How to Minimize Risk of Negligent Hiring & Training Claims

Written by: Jeffrey Steven Warren, Esq.

An often-overlooked area of exposure for motor carriers is their hiring, training and retention programs.  A lax approach to this area can cause problems many years down the road — even with drivers who otherwise had a spotless driving record during their employment.

Many carriers think that if they simply comply with Federal Motor Carrier Safety Administration (“FMCSA”) regulations for background checks and other screening procedures, they will be protected from negligent hiring or retention claims.  Unfortunately, that is not the case.
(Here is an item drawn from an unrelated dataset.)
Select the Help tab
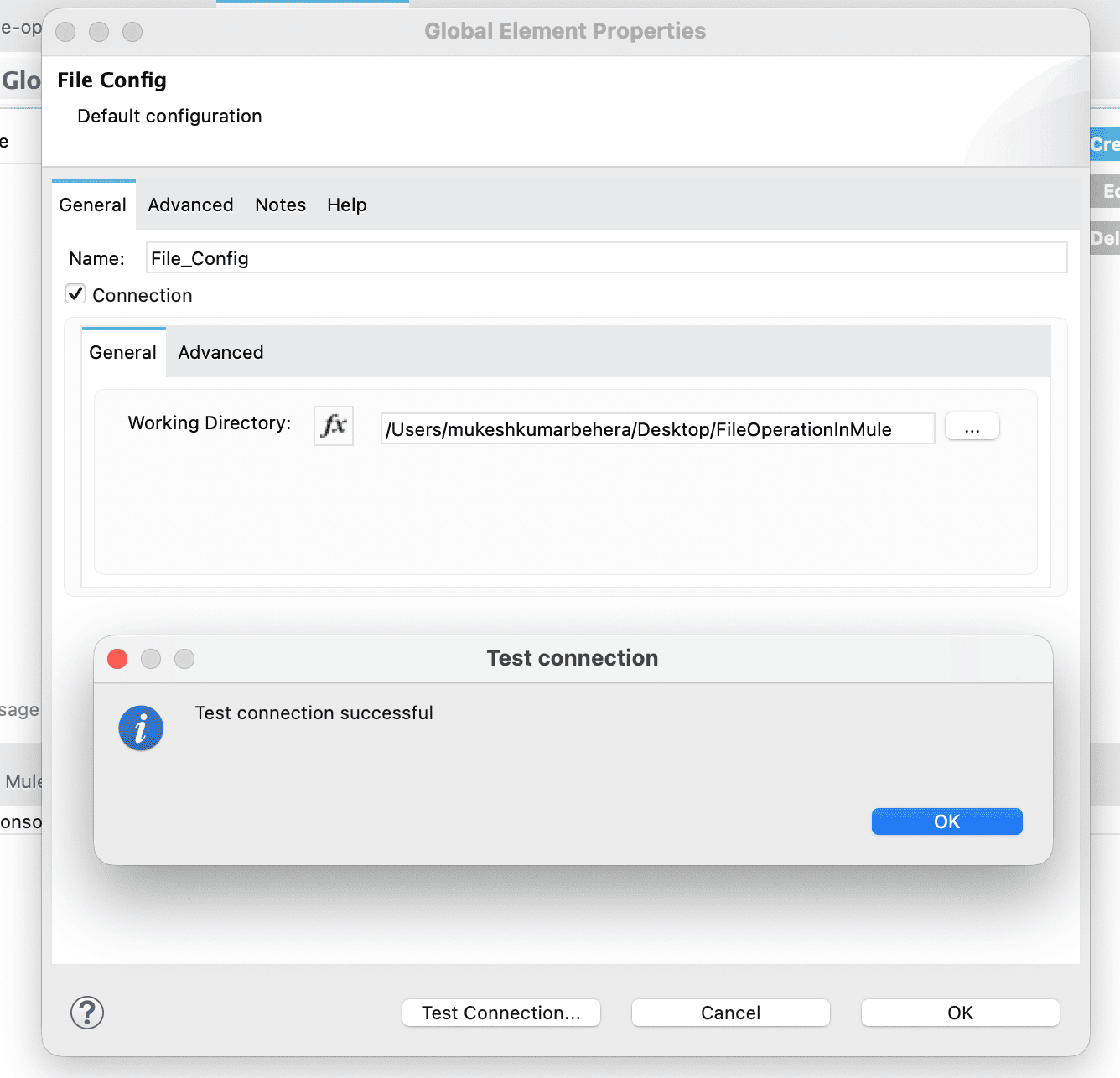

It is important to understand both federal regulations and common law negligence requirements.

Common Law Criteria

Under common law, a Plaintiff must generally show that:

  • The employer knew or should have known the employee had a particular unfitness for the position creating a danger of harm to third parties;
  • The particular unfitness was or should have been known at the time of the employee’s hiring or retention;
  • The unfitness was the proximate cause of the Plaintiff’s injury; and
  • The Plaintiff sustained damages

Certain states have easier thresholds for liability than others, including some states which have recognized that failure to abide by FMCSA regulations constitutes negligence per se, or prima facie evidence of negligence.
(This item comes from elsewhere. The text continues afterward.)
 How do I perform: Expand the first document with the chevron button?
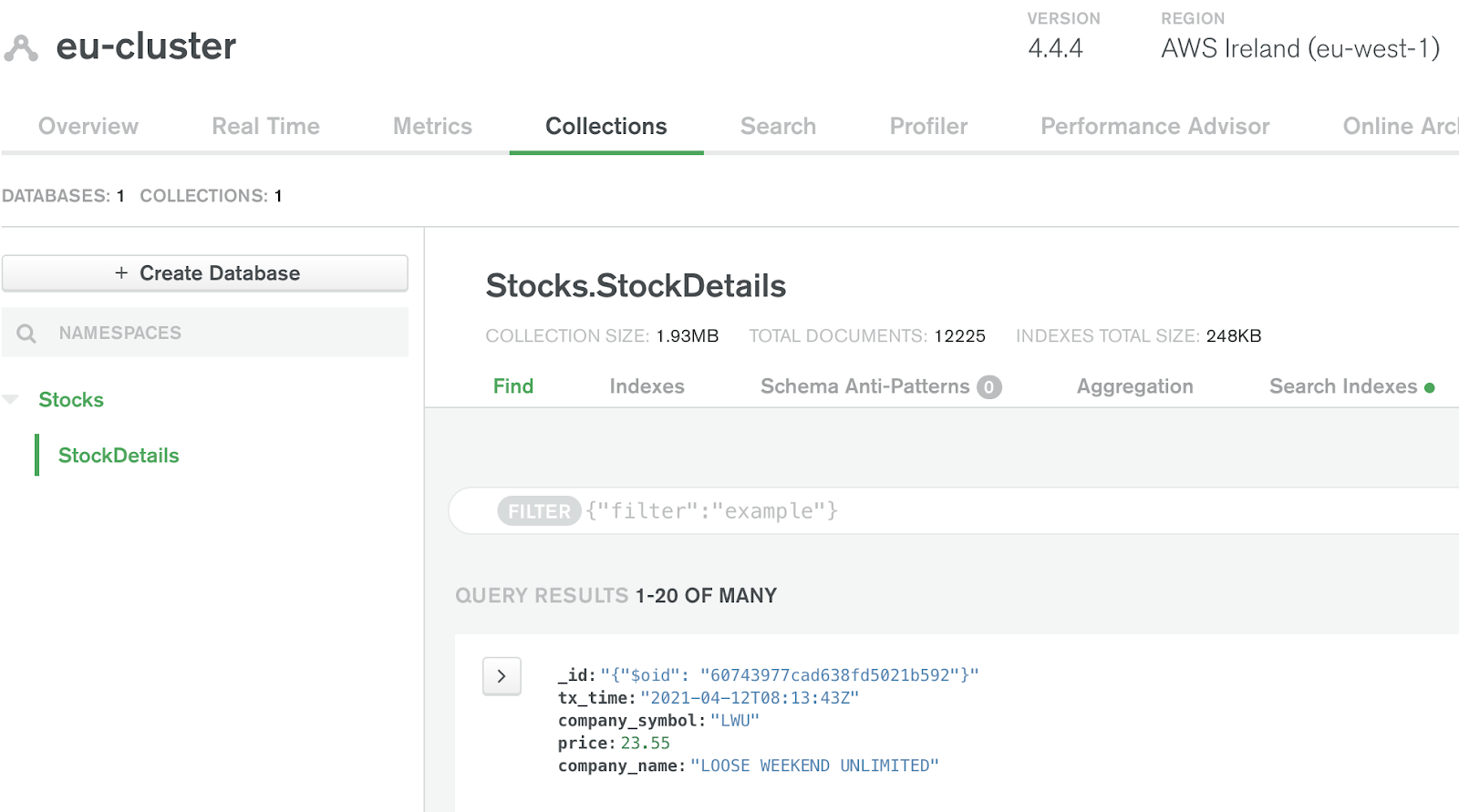tap(502, 676)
Conversely, numerous juries have returned verdicts against companies even when FMCSA regulations were met.  In one instance, an employer was found liable for an employee driver who brutally attacked a woman in her apartment.  The jury awarded the Plaintiff $2.5 million in damages on the basis that the employer had not performed adequate due diligence when hiring the employee, who had a history of arrests and convictions for similar behavior.
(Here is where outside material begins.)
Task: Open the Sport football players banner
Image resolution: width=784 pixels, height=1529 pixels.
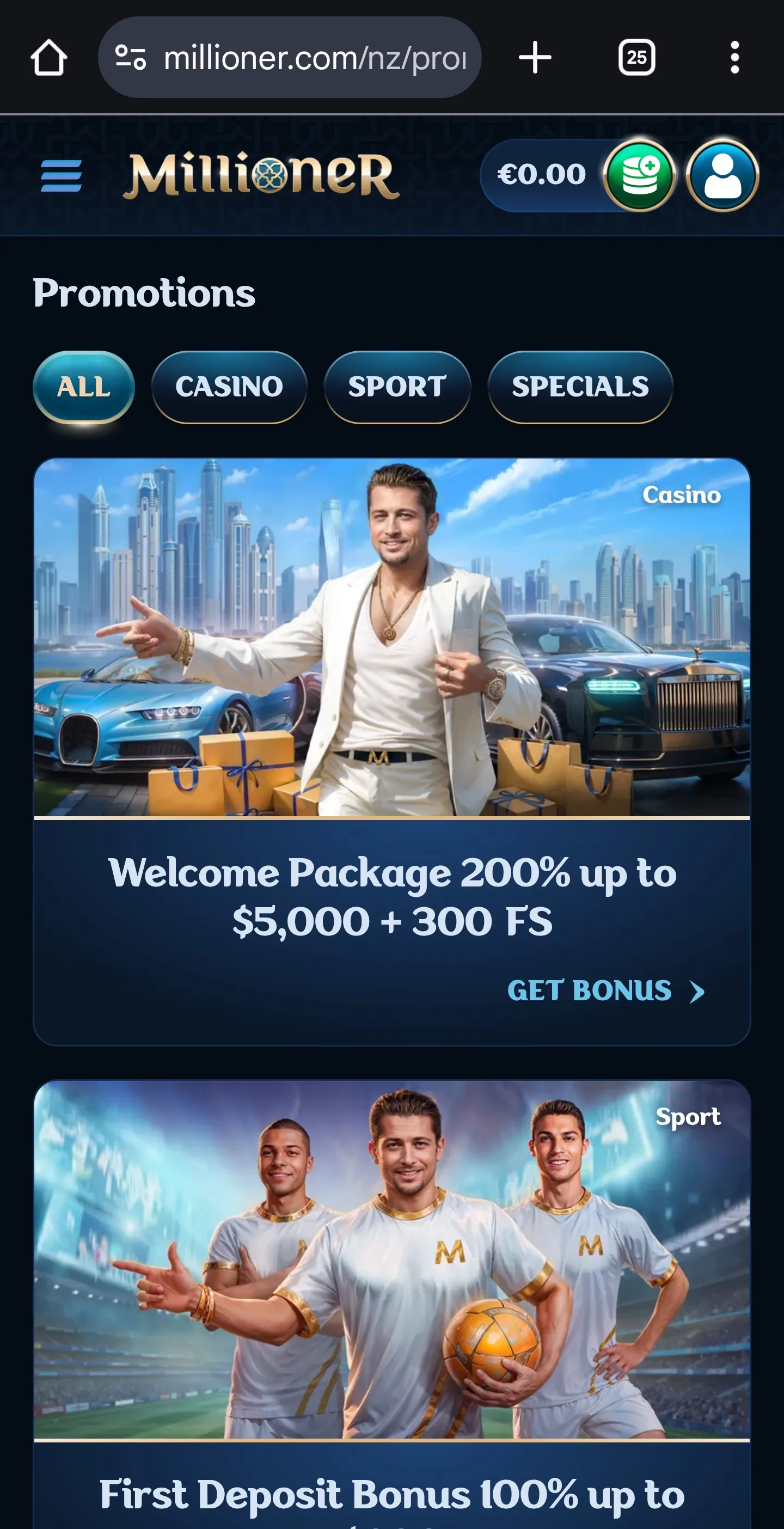Action: tap(391, 1259)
Deeper Background Checks and Negligent Training

To protect itself, a company should perform more comprehensive and rigorous background checks than those required by FMCSA regulations. Although such steps does not eliminate risk or ensure a favorable verdict, such actions can go a long way with the court and juries to show that the company went above and beyond the standard requirements and exceeded the minimum standards of the FMCSA.

To refute claims of negligent training, FMCSA regulations have an extensive set of training requirements that should be complied with by employers, including:

  • Entry-Level driver training (Part 380)
  • Longer Combination vehicle training (Part 380)
  • Hazardous Materials training (Parts 172 and 177)
  • Reasonable Suspicion Training for Supervisors (Part 382)

It is important for companies to remember that ordinary negligence claims can be made, and companies must be able to demonstrate that they exercised “reasonable care” during training.

Employee vs. Independent Contractor

Another way a carrier can protect itself is by admitting that the driver was an employee and then focusing on the driver’s performance at the moment of the accident rather than the company’s hiring and training practices.

In Georgia, Tennessee and some other states, the law bars claims for a company’s corporate negligence that are “merely duplicative” of respondeat superior agency liability for negligence of an employee. Hospital Authority of Valdosta/Lowndes County v. Fender, 342 Ga. App. 13, 802 S.E.2d 346 (2017). This appears to be emerging as a majority rule in the United States, although some states like North Carolina have not yet adopted this law.

What if the driver wasn’t an employee, but an independent contractor or gig worker?

Such distinction was eliminated under FMCSA , 49 C.F.R. § 390.5, and any attempt by a carrier to label a driver in either category is an exercise in futility as all drivers are now legislatively deemed “statutory employees” of motor carriers. Companies can no longer escape liability through the use of linguistic gymnastics, a carrier’s fate is now inextricably intertwined with that of its driver.

In Shell v. Navajo Freight Lines, 693 P.2d 382 (Colo. Ct. App. 1984), the Colorado Court of Appeals noted that “regulations, which have the force and effect of law, eliminate the defense of independent contractor by making the owner/operator of the equipment the ‘statutory employee’ of the carrier.”

Given this federal rule, as more states adopt the Hospital Authority “merely duplicative rule,” we may see a reduction in claims for negligent hiring, training, and retention altogether.

While compliance with all statutory obligations is absolutely necessary, the best defense to minimizing risk is the ability to show that a company acted reasonably, and had sound practices for hiring, background checks, training and retention.